Reframing health as an investment: What we stand to gain
Imagine how the world would be different if health were viewed as an investment, not an expenditure. That’s a message I took away from the virtual H20 Summit, an international event offered on Sept. 1-2, 2021, in which I participated as a panelist.
What could our nation gain by reframing how we think about the total cost of health? Consider the impact of chronic conditions on the U.S. economy. Six out of every seven dollars spent on healthcare are related to chronic conditions and their complications. According to the Partnership to Fight Chronic Disease, that translates to an average of $2 trillion per year between now and 2030.1 On top of that, an extra $794 billion in employee productivity is lost annually. Those estimates don’t factor in costs related to the COVID-19 pandemic. (It has become common knowledge that chronic conditions increase the risk of hospitalization and death from the virus.) Nor do they account for the impact of chronic conditions on quality of life.
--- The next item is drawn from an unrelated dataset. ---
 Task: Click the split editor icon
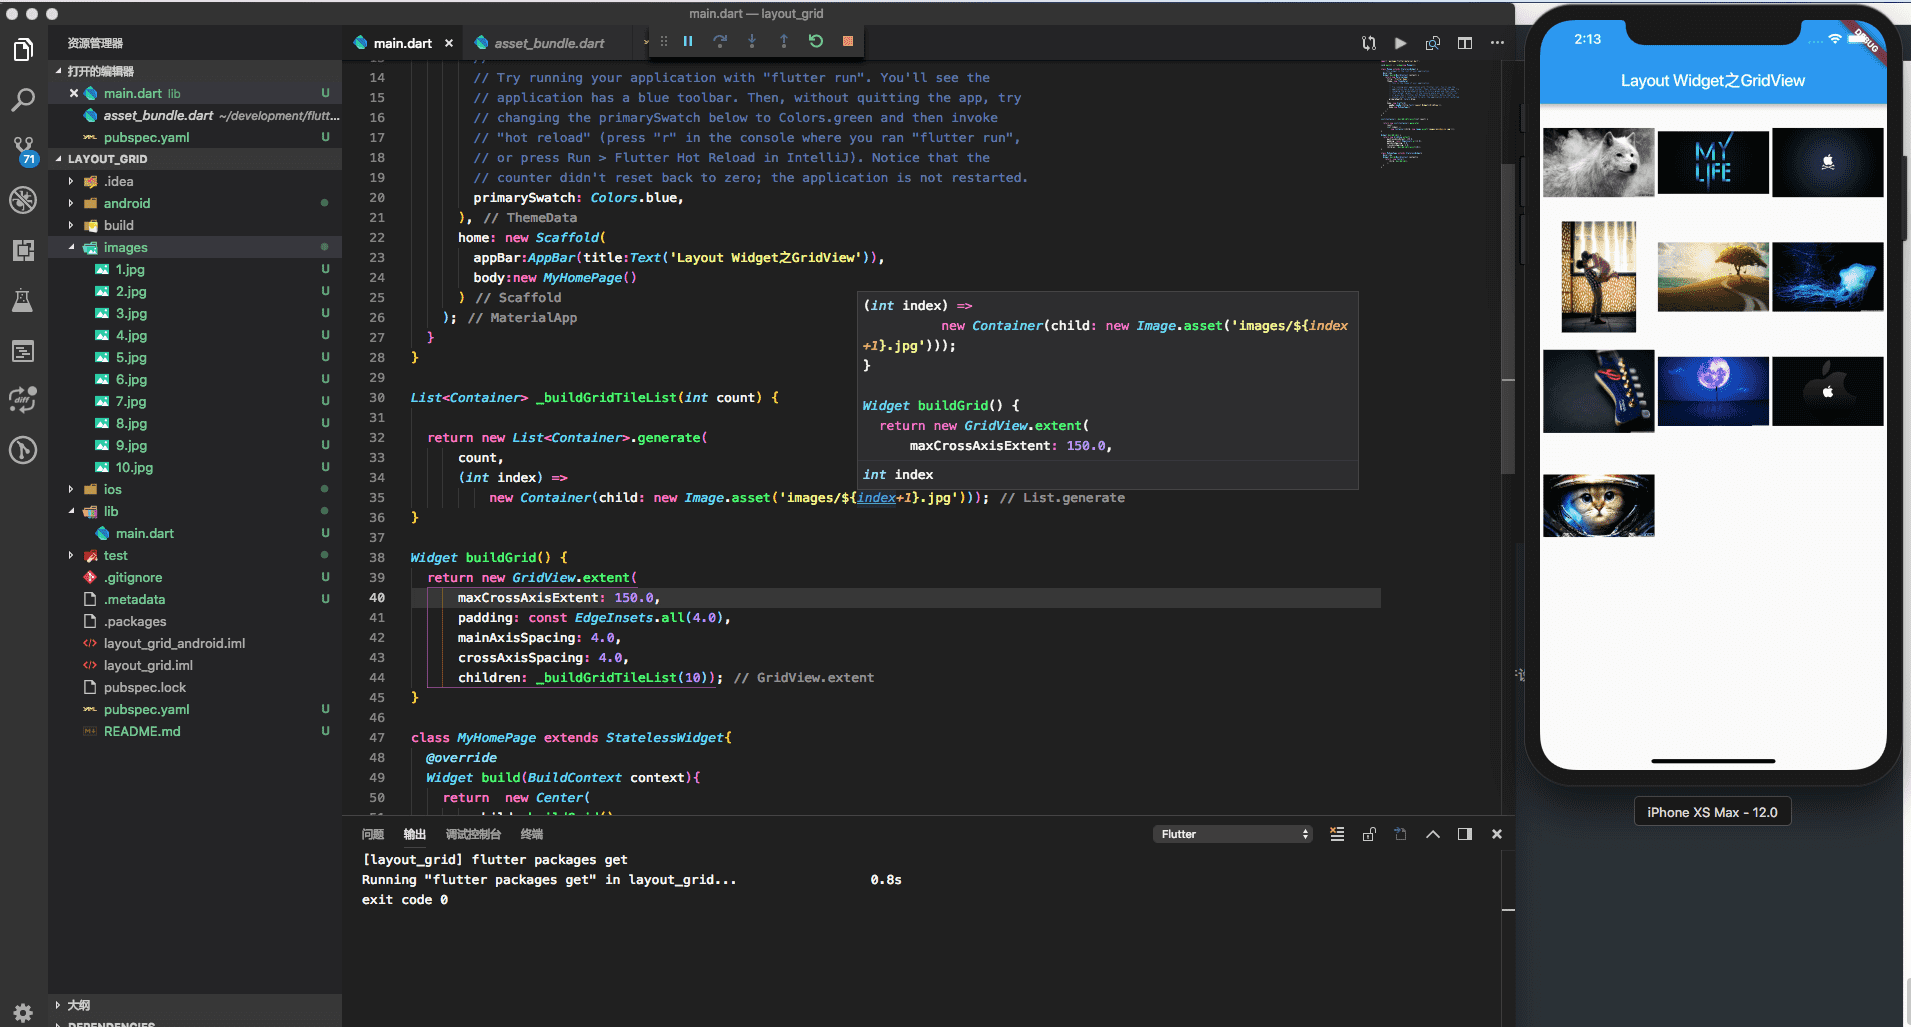[1465, 43]
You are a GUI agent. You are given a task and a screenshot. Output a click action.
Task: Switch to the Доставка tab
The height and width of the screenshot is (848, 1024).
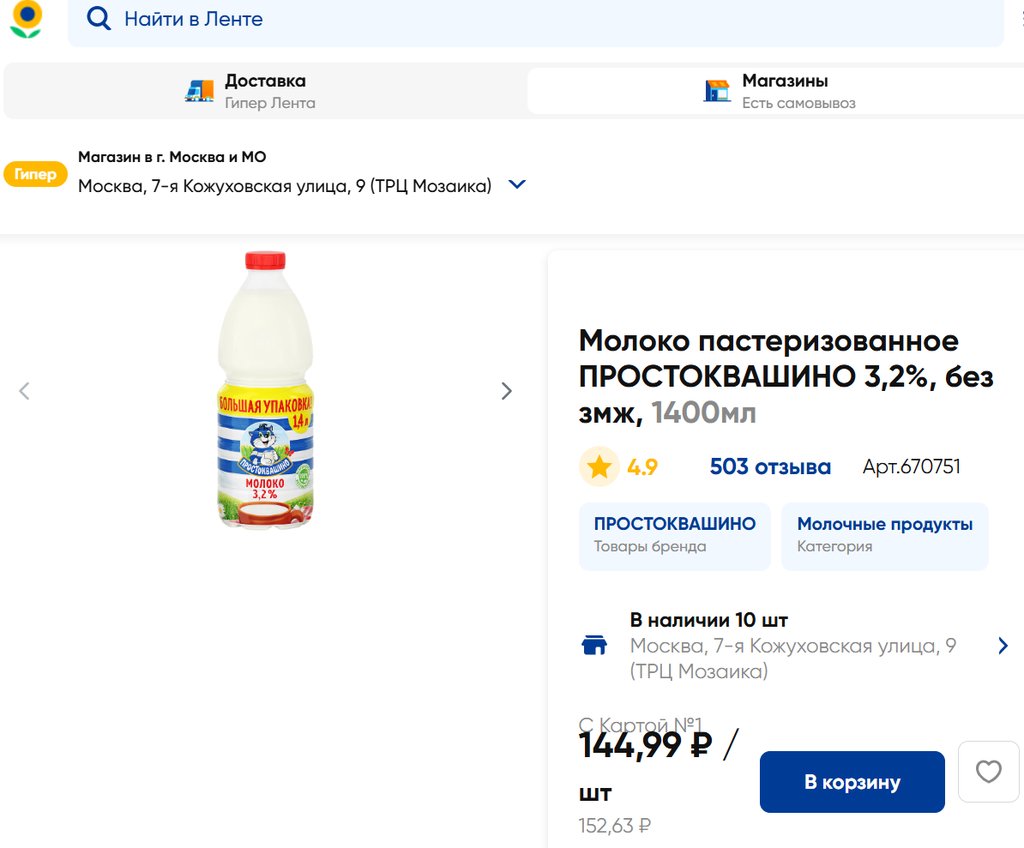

Imagine how lives could be improved if spending on treatment of chronic conditions were redirected upstream to social determinants of health (SDoH), such as improving security of all kinds (e.g., food, employment, domestic relationships, neighborhood) and other environmental and behavioral factors. SDoH are strongly linked to the development of chronic conditions, yet they account for a disproportionately small percentage of national health expenditures. The virtuous cycle that could be set in motion by spending smarter is a powerful one.
I wrote about SDoH after HFMA’s 2019 Thought Leadership Retreat. A key takeaway from that conference was that SDoH cannot be effectively addressed by just one healthcare stakeholder alone.
Two years later, that finding is still relevant. The question remains: Whose responsibility is it?
Perhaps it is ours. Collaboration is even more important now because critical conversations lie ahead. Given that the transition to value-based payment is moving slowly, the time is ripe for a candid discussion of the financial ROI that accrues — or does not accrue — to provider organizations that invest in addressing SDoH. In healthcare, we should be able to do well (or at least well enough) by doing good. Yet, as I told the H20 Summit audience, leaders who seek to pursue SDoH initiatives for the good of their communities often see their ideas wither on the vine because it’s difficult to get an ROI under the fee-for-service payment system. I will be clear: The ROI is there, but difficult to achieve.
This year, the transformation to cost-effective health was the theme of HFMA’s 14th Annual Thought Leadership Retreat. The agenda included an update on federal policy strategy and goals for value-based care under the Biden administration. And there were lively and thought-provoking conversations on various aspects of the cost effectiveness of health. A balanced conversation about reframing health and healthcare can be a powerful force for change.
At HFMA, we will keep convening thought leaders, policymakers, providers and other stakeholders until solutions are found.